- [Problem details]: Would you return the data below exactly as it stands, with every picture left out?

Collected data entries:

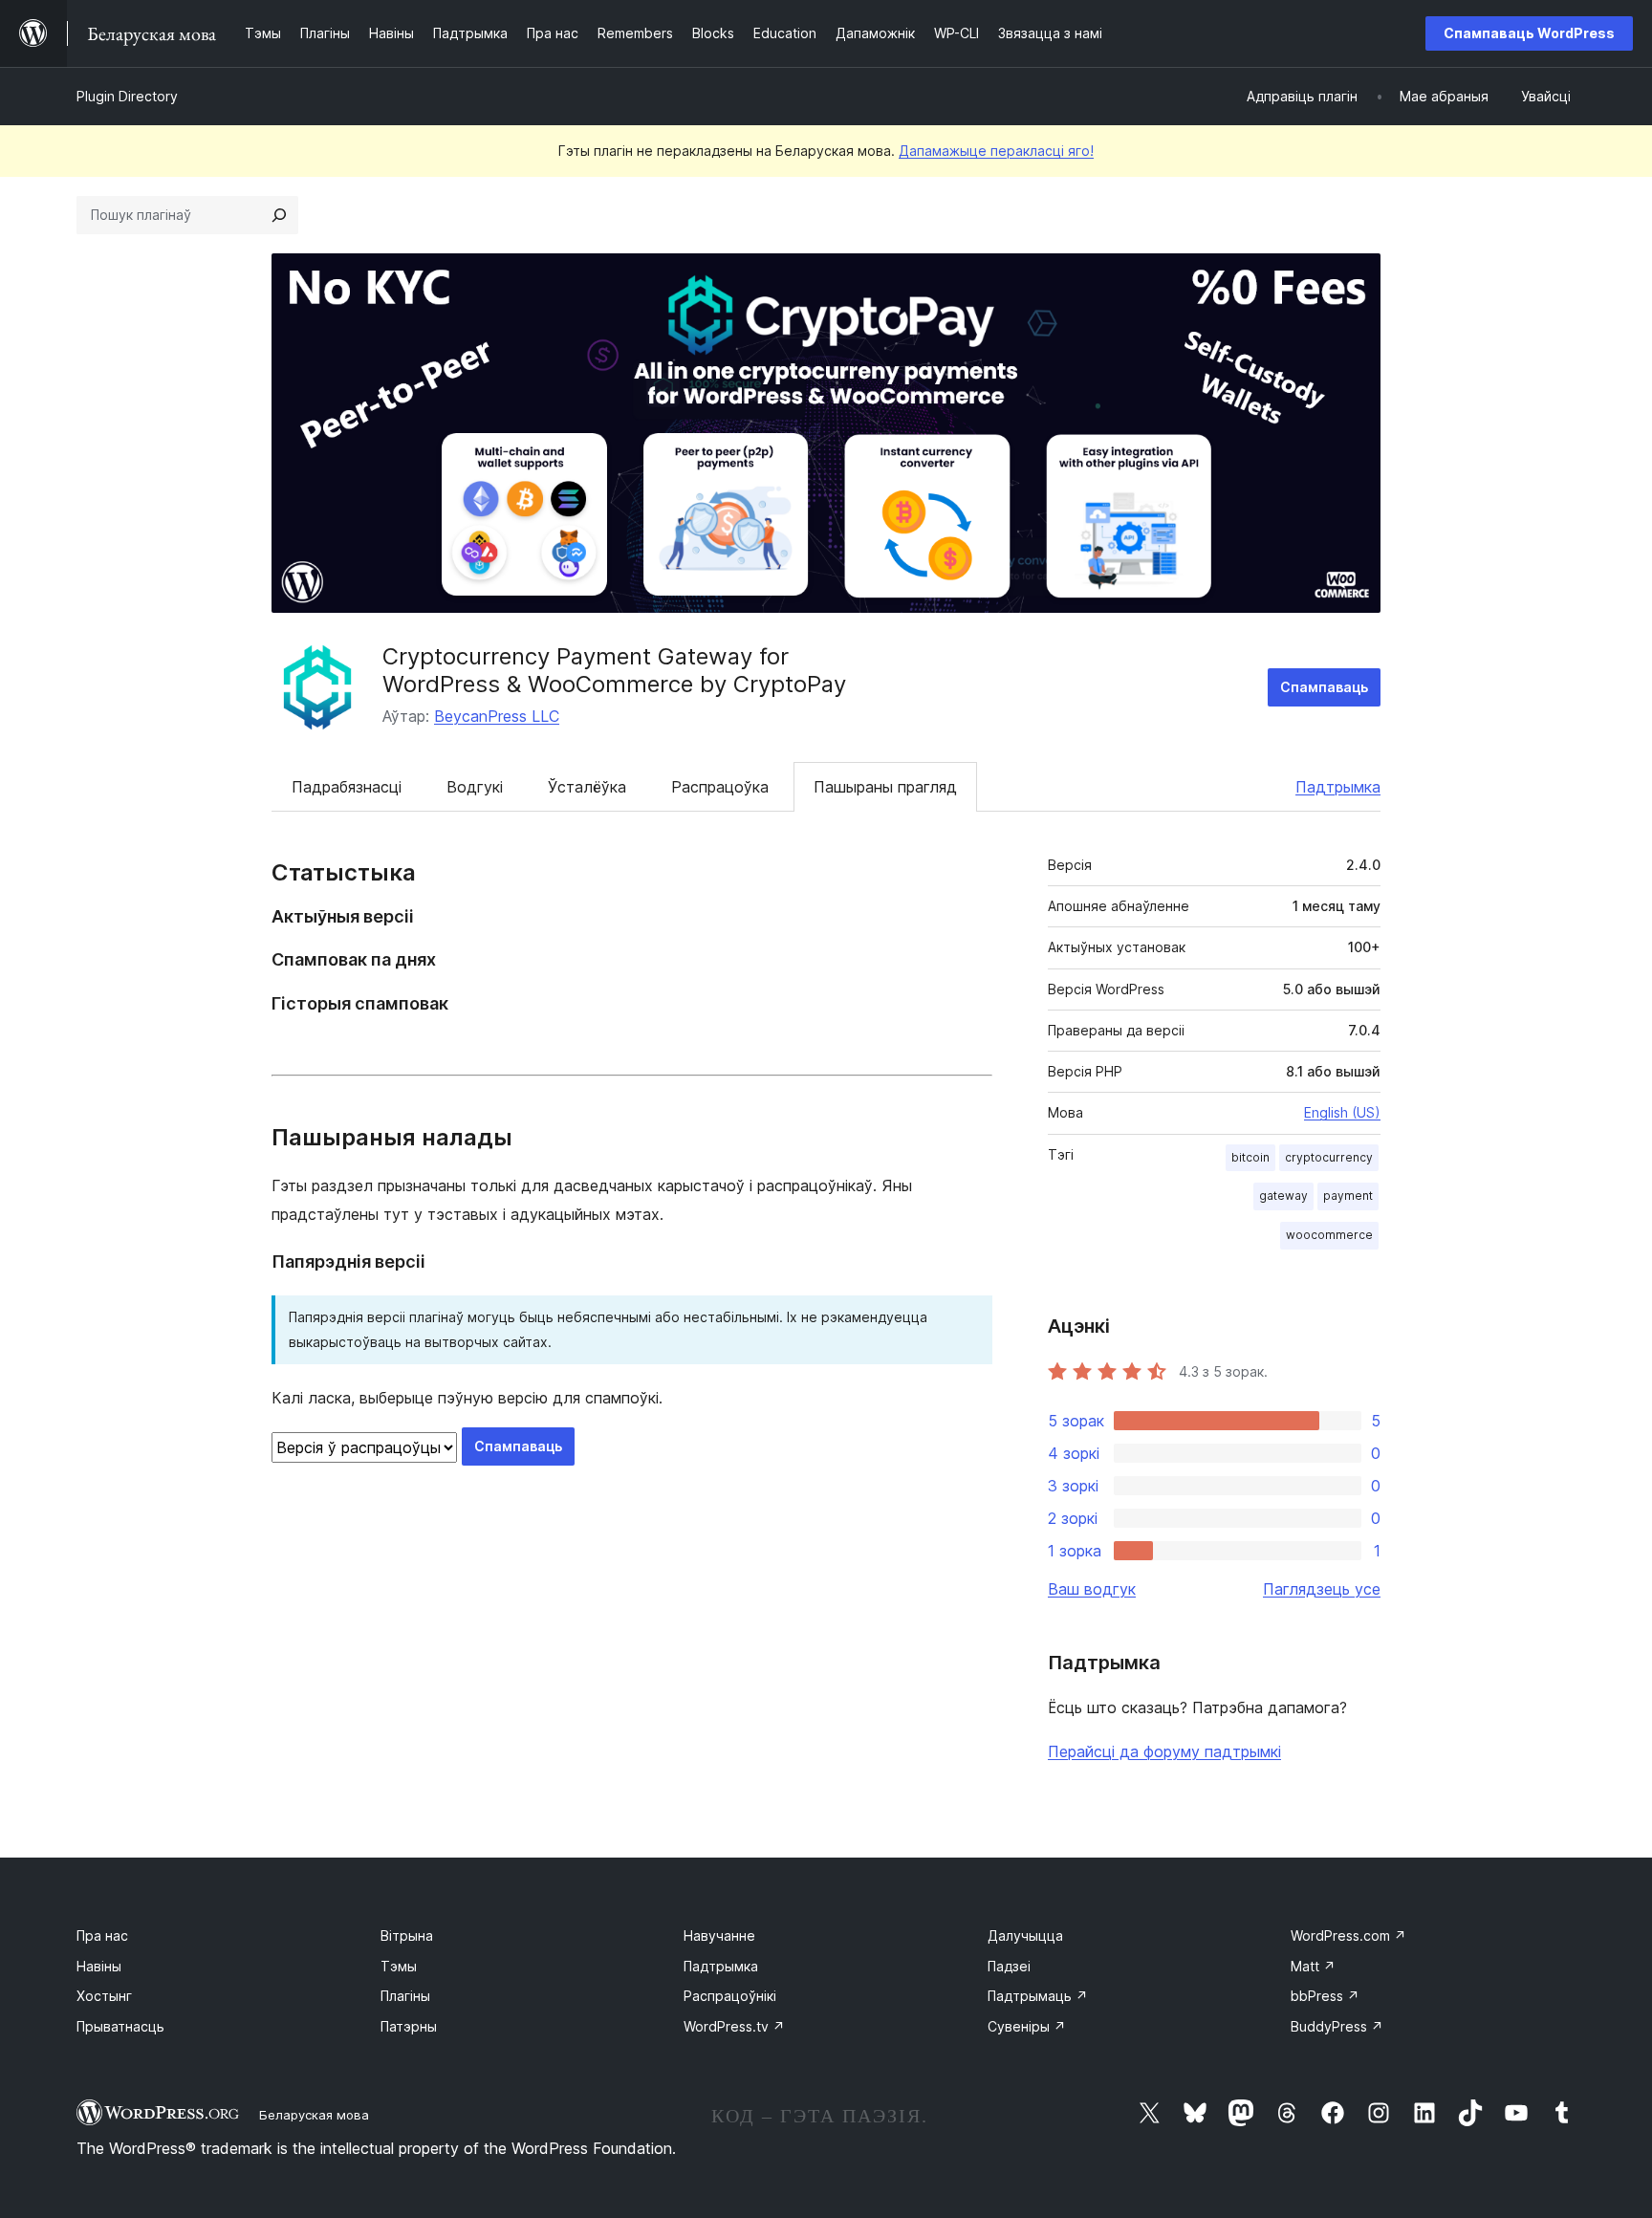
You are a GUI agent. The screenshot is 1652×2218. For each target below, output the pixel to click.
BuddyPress (1337, 2026)
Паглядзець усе (1321, 1588)
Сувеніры (1027, 2026)
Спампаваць (1324, 687)
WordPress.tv (734, 2026)
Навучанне (719, 1935)
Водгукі (474, 786)
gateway (1283, 1195)
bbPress (1325, 1996)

- [Worked solution]:
You are a GUI agent. The screenshot is 1652×2218. For each target below, output the pixel to click.
BuddyPress (1337, 2026)
Паглядзець усе (1321, 1588)
Сувеніры (1027, 2026)
Спампаваць (1324, 687)
WordPress.tv (734, 2026)
Навучанне (719, 1935)
Водгукі (474, 786)
gateway (1283, 1195)
bbPress (1325, 1996)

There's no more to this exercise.